> **WHAT THE EXERCISE ASKS**: Format the rows as a numbered list, starting at the line that contains "Given: Click the purple Tags icon" and ending at the line that contains "Looking at the", with both of those lines included and any blank lines omitted.

> **EXTRACTED MATERIAL**:
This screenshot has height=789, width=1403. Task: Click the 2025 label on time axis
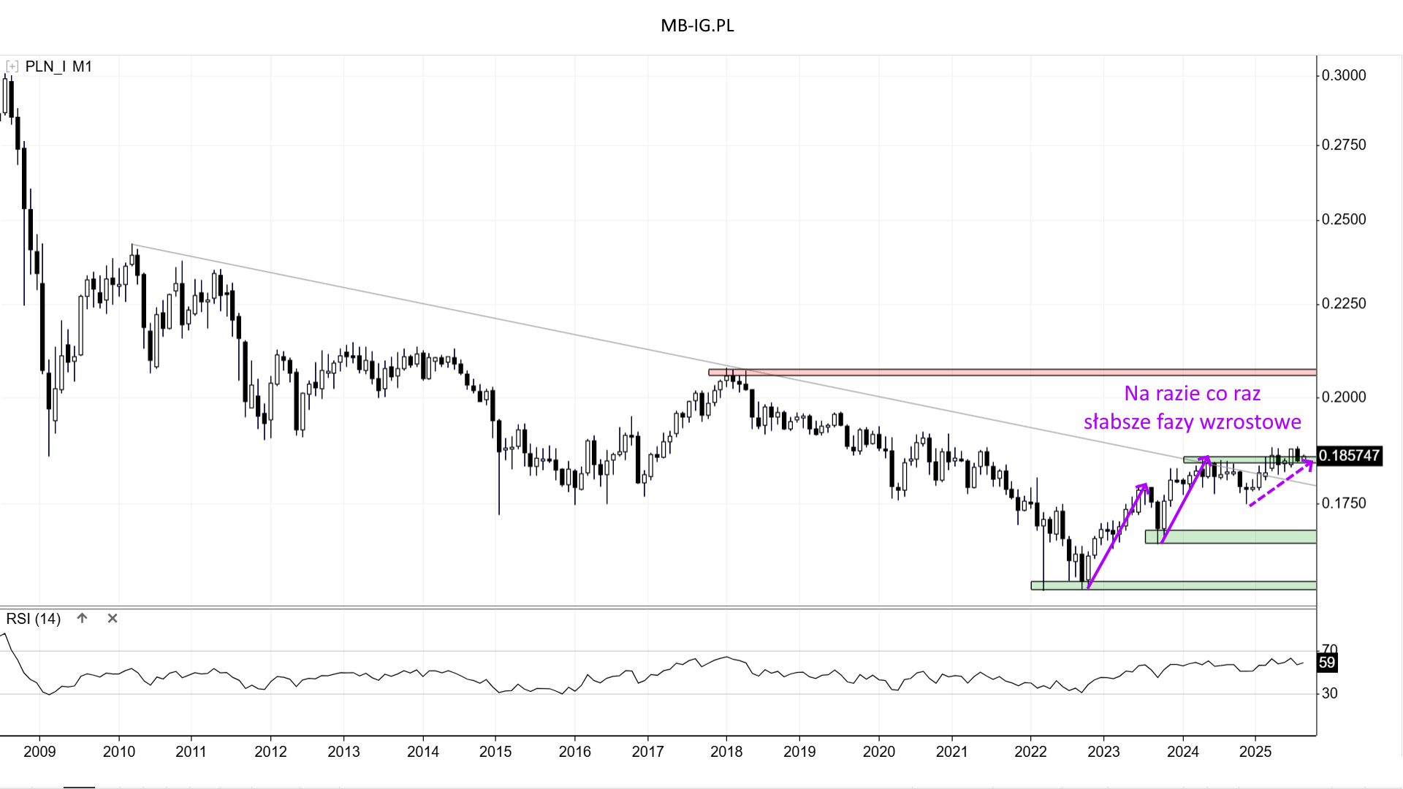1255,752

==

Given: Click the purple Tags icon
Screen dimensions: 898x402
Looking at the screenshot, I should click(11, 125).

> **THE OUTPUT**:
1. Given: Click the purple Tags icon
2. Screen dimensions: 898x402
3. Looking at the screenshot, I should click(11, 125).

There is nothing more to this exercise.